Posted to yarn-issues@hadoop.apache.org by "Varun Saxena (JIRA)" <ji...@apache.org> on 2016/12/19 17:21:58 UTC

[jira] [Commented] (YARN-5585) [Atsv2] Reader side changes for entity prefix and support for pagination via additional filters

    [ https://issues.apache.org/jira/browse/YARN-5585?page=com.atlassian.jira.plugin.system.issuetabpanels:comment-tabpanel&focusedCommentId=15761743#comment-15761743 ] 

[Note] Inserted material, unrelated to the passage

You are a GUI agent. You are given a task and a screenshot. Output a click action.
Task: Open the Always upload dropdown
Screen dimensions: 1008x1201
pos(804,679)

Varun Saxena commented on YARN-5585:
------------------------------------

Thanks [~rohithsharma] for the patch.

bq. For single entity retrieval, when IdPrefix is not known, need to match column value for entityType by doing range scan. Any other way this can achieve this?
I am wondering that can we utilize setting the start and stop row in Scan for this. Reason being we know idprefix can have a range of 0 to max value of long. Thus, our start row can be {{cluster!user!flow!runid!appid!entitytype!0!entityid}} and as stop row in not inclusive, we can call TimelineStorageUtils#calculateTheClosestNextRowKeyForPrefix for {{cluster!user!flow!runid!appid!entitytype!LONG_MAX!entityid}}. This would mean that typically only one row will be scanned. We can anyways break out of the loop as soon as first row (which will be true for almost all the cases) is found. We can use PageFilter of 1 to keep the Scan and result retrieved via it as small. Thoughts ?

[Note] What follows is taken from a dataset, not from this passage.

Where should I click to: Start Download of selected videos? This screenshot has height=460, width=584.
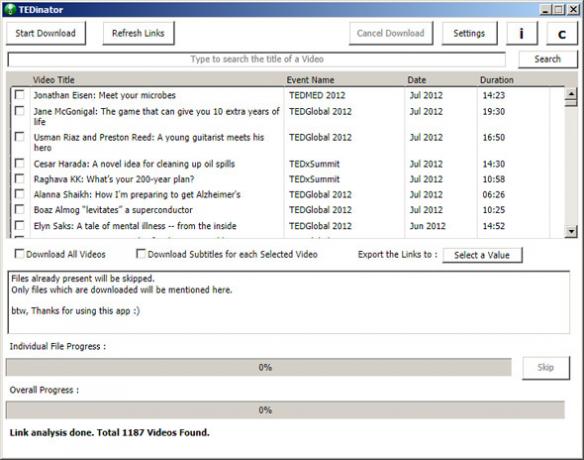pos(45,33)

bq.  FromId can be passed as filter where in fromId=idPrefix!entityId
As idPrefix is numeric any separator should be fine as we won't have to encode it. Prefer to use those separators which do not require URL encoding.

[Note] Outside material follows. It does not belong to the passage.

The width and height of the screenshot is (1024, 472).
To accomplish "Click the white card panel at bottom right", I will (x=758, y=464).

bq.  If we plan to reuse same API's.
I think we can reuse same APIs'. We can add a new query param, say idprefix and we can document that query retrieval will be slightly faster if idprefix is provided. Would like to know what others think about this though.

bq. we need to handle one scenario where same entityId is published with 2 entityIdPrefix. entityIdPrefix is mandatorily written even though user do not provide any idPrefix while publishing entities. So, if case of idPrefix is not known, should we use default idPrefix to get a row?
This will be tricky. We can follow what I mentioned in point 1 (if feasible) and break out of the loop on first row. 
If we just use 0 (default idprefix) we wont be able to support direct queries by user based on say, container id, task id, etc. where the user may not know about the corresponding prefix.
Another option could be that if more than one row is encountered for a single entity read, we send some sort of error message indicating multiple idprefixes in backend which can alert the user/application of some issue on the write side.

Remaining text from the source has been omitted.